Now, we don’t usually think of David’s “relationship” with Bathsheba in terms of rape. Neither 2 Samuel nor the Psalmist uses this word, but unless we use the word, Bathsheba comes off as a seductress and David is let off the hook. Maybe that’s the way we’d like it to be. After all, David is supposed to be a man after God’s own heart. How could such a godly man commit such an evil act? Still, this isn’t the story of an affair between two consenting adults, because David was, after all, a person of power. He got what he wanted, and what he wanted was Bathsheba.
As the story goes, when David is confronted with the enormity of his sin, he pleads with God not to cast him aside or remove the Holy Spirit from him, as God earlier had done with Saul. Although, David was likely concerned about his throne, this prayer of confession goes on to ask God for a clean heart, one that wasn’t infected by the sin that drove him to these acts of violence.
Ash Wednesday tends to be one of the more uncomfortable services in the church year. That maybe why it’s not among the best attended of services. This could be due, in large part, to the focus on introspection. Texts like Psalm 51 force us to consider the possibility that if David could do this, then what about me? If you’re like me, looking for skeletons hiding in the dark closets of our hearts doesn’t sound appealing. And yet, even if I’m not a murderer or an adulterer – at least not in the physical sense – am I any freer of sin than was David? Beyond that, there are those difficult questions about my complicity in economic, political, and social systems that oppress others.
Commenting on this text, Peter Marty suggests that we often make two missteps when talking of sin. First, we tend to delight “in the deliciousness of other people’s sins.” That is, we like to focus on the sins of our neighbors, either enjoying their comeuppance or clucking with self-righteousness, because we’ve not committed as heinous an act as they have, all the while neglecting to admit that we too are sinners.
The second misstep is related to the first. We tend to look at sin as if it’s primarily an external action. It’s something bad, which we have done. But, according to the Scriptures, sin starts in the heart (Matthew 5:17ff). Therefore, as Peter Marty points out, if we want to understand the reality of sin, then we might want to think of in terms of cause and effect. Sin, which is internal, is the cause, while sins, which are externals, are the effects. Sin, therefore, is the underlying condition to our behaviors, which we often call sin. (Peter Marty in Feasting on the Word, Year C, Volume 2, David L. Bartlett and Barbara Brown Taylor, WJK, 2009, 11, 13).
To this point in the service, we’ve heard the Word read and we’ve reflected upon that Word. Ahead of us lies the marking of the forehead and the confession of sin. This can be unsettling – in part because we’d rather not mar our appearance with a bit of dirt, and also because it requires that we admit that we’re sinners. Consider the Psalmist’s refrain: “For I know my transgressions, and my sin is ever before me” (vs. 3). Indeed, the Psalmist confesses, “I was born guilty, a sinner when my mother conceived me” (vs. 5).

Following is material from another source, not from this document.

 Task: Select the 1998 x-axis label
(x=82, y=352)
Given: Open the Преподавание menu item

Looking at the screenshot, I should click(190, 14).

Fortunately for us, the Psalm doesn’t end on this note. It allows us to confess our sins and recognize our complicity in the evil that’s present in the world – both personal and systemic. This recognition can be unsettling, unless there’s a word of liberation and forgiveness. Having made confession of our sins – even if we don’t publicly name them – we put ourselves into position so that God might create within us a clean heart and right spirit. The end result is, as Paul writes in 2 Corinthians 5, we get to participate in the new creation that emerges out of God’s reconciling love. Both the Psalmist and Paul understand that the only way we can break free of the rat race we find ourselves running, is for God to reboot our lives – and this takes an act of grace.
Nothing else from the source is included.